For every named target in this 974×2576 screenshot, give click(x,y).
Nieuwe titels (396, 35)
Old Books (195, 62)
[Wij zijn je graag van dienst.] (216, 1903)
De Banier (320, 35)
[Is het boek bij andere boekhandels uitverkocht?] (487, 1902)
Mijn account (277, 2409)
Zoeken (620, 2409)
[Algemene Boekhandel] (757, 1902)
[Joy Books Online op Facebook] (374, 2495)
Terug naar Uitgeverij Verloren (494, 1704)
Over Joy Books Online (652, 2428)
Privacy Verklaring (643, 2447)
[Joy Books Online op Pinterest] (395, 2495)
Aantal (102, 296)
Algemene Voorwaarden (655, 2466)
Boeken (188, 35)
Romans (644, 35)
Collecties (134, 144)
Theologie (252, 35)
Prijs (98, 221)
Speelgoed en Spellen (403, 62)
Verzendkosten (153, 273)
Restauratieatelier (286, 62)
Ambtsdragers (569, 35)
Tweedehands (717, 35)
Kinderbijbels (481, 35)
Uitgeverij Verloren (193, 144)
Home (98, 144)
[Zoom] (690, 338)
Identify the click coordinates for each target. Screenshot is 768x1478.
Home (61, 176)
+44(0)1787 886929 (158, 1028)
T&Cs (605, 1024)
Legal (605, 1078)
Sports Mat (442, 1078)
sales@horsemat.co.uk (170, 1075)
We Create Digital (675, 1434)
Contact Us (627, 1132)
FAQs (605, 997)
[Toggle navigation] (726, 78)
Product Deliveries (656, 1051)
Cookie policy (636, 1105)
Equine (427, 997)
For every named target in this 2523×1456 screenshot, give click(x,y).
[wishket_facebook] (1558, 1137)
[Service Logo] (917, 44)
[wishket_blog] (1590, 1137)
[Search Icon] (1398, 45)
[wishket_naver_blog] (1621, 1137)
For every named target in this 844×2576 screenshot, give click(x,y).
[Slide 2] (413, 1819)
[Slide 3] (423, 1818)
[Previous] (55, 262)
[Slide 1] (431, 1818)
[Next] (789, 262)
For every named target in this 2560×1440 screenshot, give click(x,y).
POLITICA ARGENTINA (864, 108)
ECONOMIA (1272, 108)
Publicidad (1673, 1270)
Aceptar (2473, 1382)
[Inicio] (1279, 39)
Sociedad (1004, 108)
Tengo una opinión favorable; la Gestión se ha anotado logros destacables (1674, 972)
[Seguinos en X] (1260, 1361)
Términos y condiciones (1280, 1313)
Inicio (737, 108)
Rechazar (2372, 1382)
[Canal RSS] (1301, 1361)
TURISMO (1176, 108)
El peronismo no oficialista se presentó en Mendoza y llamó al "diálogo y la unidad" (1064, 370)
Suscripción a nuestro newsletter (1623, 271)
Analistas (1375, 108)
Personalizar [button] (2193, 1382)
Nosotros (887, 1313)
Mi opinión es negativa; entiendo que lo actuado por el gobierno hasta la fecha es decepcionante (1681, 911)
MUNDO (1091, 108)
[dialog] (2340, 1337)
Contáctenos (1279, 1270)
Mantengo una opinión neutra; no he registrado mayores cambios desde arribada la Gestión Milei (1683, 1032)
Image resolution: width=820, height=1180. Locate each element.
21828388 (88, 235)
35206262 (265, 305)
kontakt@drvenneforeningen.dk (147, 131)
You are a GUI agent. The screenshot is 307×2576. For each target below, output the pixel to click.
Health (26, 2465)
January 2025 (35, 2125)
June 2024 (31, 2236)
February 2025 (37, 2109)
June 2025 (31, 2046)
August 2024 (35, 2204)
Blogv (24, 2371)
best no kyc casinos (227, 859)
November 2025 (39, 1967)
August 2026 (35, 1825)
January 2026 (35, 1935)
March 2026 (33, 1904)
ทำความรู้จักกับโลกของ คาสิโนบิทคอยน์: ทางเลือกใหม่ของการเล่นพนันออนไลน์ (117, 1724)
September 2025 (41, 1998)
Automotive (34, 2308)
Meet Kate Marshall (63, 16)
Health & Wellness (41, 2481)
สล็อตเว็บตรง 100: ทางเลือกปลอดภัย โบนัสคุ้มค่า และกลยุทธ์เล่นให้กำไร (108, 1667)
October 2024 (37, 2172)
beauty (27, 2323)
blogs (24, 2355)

• EXERCISE PROMPT: The lines to copy are those in the listing that contain "opinión".

• FINAL ANSWER:
Tengo una opinión favorable; la Gestión se ha anotado logros destacables (1674, 972)
Mi opinión es negativa; entiendo que lo actuado por el gobierno hasta la fecha es decepcionante (1681, 911)
Mantengo una opinión neutra; no he registrado mayores cambios desde arribada la Gestión Milei (1683, 1032)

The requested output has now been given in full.